Regardless of structure, all simple and complex carbohydrates (except fiber) cause an increase in blood glucose and insulin levels after meals. For individuals who suffer from insulin resistance or diabetes, cells do not respond to insulin appropriately, or the pancreas does not produce adequate insulin. This causes elevated blood sugar and cellular dysfunction. Chronic uncontrolled blood sugar can lead to heart attack, blindness, kidney failure, neuropathy, and stroke. It is therefore imperative that those who suffer from these disorders closely monitor ALL carbohydrate intake with proper medical supervision.


How Do Scientists Measure the Impact of Carbohydrates?

Scientists use tools such as glycemic index and glycemic load to estimate how fast carbohydrates increase blood sugar. This is called the glycemic response. Simple sugar products, as well as refined carbohydrates, have been known to demonstrate a high glycemic response. Similarly, diets high in refined carbohydrates have been shown to contribute to numerous chronic diseases such as insulin resistance, chronic inflammation, and the progression of type 2 diabetes, cardiovascular disease, and non-alcoholic fatty liver disease.

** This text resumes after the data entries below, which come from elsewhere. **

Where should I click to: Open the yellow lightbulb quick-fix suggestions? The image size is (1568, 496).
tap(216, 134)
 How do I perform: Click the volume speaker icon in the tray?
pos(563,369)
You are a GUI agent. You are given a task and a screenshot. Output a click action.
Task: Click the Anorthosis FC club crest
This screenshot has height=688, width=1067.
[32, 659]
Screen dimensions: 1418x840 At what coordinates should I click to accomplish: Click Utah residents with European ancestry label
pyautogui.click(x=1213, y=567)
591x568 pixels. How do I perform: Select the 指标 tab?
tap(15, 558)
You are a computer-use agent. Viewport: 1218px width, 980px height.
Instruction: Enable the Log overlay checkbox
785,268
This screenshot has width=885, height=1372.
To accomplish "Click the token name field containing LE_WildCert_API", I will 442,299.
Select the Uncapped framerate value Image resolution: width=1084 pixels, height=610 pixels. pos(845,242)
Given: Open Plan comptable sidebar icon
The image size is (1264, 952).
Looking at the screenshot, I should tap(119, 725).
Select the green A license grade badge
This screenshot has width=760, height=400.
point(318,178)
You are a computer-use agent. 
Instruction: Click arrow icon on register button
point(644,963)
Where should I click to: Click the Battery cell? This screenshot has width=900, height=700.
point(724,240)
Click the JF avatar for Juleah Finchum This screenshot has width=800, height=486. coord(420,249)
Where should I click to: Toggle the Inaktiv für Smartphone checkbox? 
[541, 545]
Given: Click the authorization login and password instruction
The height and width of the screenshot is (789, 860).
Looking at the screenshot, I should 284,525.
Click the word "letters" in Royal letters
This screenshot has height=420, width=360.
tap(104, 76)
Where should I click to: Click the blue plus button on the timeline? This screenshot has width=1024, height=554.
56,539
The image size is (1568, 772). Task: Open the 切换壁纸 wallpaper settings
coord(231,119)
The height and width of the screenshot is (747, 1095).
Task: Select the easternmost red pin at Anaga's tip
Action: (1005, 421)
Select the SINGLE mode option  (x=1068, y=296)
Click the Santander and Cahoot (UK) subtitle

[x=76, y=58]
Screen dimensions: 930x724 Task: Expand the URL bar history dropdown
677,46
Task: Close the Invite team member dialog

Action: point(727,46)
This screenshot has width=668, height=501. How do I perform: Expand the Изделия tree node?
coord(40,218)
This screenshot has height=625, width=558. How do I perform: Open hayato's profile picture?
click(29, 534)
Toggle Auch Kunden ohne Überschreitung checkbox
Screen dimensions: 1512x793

Furthermore, scientists have also examined the impact of low glycemic response, confirming the benefits of smarter carbohydrate consumption. In recent publications, low glycemic index/load diets were considered beneficial in warding off acne, chronic disease, as well as metabolic disorder.


Wait, There’s a Link Between Insulin and Acne?

Unfortunately, yes. Lactose is a simple carbohydrate and found in cow’s milk. Not only does milk raise blood sugar (and thus insulin), but also the hormone IGF (insulin-like growth factor). IGF is a growth hormone that enables newborns to double their weight in six months, as well as promotes sexual development/growth during puberty. The elevation of insulin and IGF however, has been linked to excessive sebum production and acne.  

Significant genetic implications have also been connected to dairy consumption. Whey proteins found in dairy products were shown to affect the expression of genes such as IRS-1 (insulin receptor substrate) and FASN (fatty acid synthase). Both of these genes are highly significant in glucose metabolism, implying that dairy in the diet may leave a powerful impact on the regulation of blood sugar.

Gallons of milk in the dairy ailse


Credit: Ariel Maroon

The Take-Away

Diet continues to play a prominent role in relevant global health issues. In particular, excessive refined carbohydrate intake appears to be linked to chronic disease. Not only are refined products stripped of notable health benefits such as fiber, vitamins, and minerals, but manufacturers may add even more sugar for taste and texture. In addition, cow milk products are especially associated with acne flares, most likely due to the profound impact on circulating insulin and IGF levels. The discourse regarding simple, complex, and refined carbohydrates is complex, but it is highly relevant to preventative health and treatment of disease.